In the extract Coketown the reader gets an impression and an image on the industrial city. Dickens uses allegories to point out in a satiric way how coketown is a hell-like place, where everything is dark with no hope.

Even the name coketown itself shows that this town's focus is factories and industrialization and thus the corresponding poverty of the lower classes. It is a dull and dirty place with polluted air and water, where people are lifeless because their days are repetitive and monotones. These descriptions evoked a negative feelings and a bad atmosphere into the reader's mind.

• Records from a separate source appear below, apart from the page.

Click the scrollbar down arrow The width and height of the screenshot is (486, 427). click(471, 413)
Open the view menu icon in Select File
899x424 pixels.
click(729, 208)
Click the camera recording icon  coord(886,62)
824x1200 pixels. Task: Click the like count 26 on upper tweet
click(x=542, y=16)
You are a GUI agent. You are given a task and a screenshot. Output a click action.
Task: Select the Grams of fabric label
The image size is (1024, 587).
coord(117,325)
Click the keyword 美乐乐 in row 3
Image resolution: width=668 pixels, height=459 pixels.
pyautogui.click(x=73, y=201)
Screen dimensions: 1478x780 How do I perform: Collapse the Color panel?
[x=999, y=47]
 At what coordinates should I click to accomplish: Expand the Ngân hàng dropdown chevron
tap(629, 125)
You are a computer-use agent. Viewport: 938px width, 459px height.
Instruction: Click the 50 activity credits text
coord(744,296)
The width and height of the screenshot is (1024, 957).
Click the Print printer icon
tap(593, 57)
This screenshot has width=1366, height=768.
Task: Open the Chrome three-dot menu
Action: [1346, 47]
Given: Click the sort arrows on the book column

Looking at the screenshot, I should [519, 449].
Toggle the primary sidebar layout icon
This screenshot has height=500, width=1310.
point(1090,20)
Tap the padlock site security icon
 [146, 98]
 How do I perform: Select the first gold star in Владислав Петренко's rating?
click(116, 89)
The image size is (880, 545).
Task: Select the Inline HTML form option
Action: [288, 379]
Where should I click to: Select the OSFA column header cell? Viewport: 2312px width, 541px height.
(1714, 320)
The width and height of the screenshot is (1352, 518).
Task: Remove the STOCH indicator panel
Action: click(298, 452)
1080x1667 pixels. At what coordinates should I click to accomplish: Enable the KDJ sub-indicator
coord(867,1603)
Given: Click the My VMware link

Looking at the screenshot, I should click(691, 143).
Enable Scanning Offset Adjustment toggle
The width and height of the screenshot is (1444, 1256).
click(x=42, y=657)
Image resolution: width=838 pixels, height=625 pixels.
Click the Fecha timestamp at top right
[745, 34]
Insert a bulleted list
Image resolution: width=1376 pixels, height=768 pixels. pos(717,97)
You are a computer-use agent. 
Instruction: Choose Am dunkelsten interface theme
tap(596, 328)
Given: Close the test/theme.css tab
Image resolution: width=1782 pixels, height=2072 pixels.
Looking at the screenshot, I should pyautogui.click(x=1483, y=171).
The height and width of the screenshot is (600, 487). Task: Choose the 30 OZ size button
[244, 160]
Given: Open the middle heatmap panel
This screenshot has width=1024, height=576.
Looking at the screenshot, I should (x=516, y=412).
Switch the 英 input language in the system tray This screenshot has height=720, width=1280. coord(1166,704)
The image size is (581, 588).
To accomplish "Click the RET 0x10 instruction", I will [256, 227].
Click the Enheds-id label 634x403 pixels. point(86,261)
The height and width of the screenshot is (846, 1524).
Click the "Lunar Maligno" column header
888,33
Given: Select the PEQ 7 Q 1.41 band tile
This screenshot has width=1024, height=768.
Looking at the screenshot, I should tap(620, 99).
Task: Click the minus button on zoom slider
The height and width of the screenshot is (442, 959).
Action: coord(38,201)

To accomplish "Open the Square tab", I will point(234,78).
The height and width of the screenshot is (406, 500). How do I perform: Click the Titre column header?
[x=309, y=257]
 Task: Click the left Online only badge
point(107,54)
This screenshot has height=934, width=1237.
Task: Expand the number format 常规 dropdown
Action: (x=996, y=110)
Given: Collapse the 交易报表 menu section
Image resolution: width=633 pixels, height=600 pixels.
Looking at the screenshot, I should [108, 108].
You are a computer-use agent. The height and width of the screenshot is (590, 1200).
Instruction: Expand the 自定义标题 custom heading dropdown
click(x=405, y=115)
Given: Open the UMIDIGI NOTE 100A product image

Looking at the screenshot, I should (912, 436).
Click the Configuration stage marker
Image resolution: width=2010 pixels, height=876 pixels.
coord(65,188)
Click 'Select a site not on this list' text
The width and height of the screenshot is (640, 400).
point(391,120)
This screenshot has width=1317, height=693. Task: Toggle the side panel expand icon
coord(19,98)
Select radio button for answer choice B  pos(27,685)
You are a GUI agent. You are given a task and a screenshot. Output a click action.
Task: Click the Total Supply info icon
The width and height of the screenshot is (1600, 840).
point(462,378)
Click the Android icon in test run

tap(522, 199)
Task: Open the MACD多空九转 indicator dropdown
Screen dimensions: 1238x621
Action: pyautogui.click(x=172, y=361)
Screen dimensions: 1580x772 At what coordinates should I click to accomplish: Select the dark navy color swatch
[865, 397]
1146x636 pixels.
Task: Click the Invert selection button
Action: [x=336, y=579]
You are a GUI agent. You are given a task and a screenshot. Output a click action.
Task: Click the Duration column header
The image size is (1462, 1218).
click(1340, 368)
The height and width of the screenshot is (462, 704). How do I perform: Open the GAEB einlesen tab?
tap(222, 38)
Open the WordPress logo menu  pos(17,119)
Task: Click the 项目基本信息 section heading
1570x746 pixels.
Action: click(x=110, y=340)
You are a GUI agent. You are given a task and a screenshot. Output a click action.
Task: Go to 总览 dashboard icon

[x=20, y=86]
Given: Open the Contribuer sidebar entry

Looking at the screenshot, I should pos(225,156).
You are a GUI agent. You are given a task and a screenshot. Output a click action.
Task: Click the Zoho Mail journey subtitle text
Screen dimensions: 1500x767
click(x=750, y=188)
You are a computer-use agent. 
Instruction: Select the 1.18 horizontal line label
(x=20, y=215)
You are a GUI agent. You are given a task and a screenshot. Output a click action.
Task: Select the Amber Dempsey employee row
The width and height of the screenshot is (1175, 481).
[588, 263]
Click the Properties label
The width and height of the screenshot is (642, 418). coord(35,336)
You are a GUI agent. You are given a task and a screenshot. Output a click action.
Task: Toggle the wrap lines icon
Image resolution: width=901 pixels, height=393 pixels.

The town presents itself in red and black. The red color comes from the red bricks most of the houses are built of. Dickens also uses color symbolisms to describe Coketown. He associates colors to vitality and individualism and relates the colors of black and white with the loss of vitality and individuality. He therefore uses the color black or white not only to describe the environmental damage brought about by industrialism, but also the loss of people's individual freedom, joy and liveliness in their town.
Coketown is always covered by clouds of smoke, an image that conveys the murky, polluted nature of this industrialized town. The phrase Dickens uses is "serpents of smoke," a sinister image that conveys the idea that something evil hovers over Coketown. Dickens uses another sinister image to describe the pistons of the steam engines; they constantly go up and down "like the head of an elephant in a state of melancholy madness". This unusual image suggests awesome amounts of energy and strength trapped in meaningless repetitive activity-which rather sums up the life of the factory.
Coketown's principle technique is telling and showing, Dickens describes the city how it is, he also uses exaggerations, but the reader can accept this vision or refuse it. 

The eternal repetition, monotonous and suffocation of life is created by the anaphoric use of language. There is no option of change.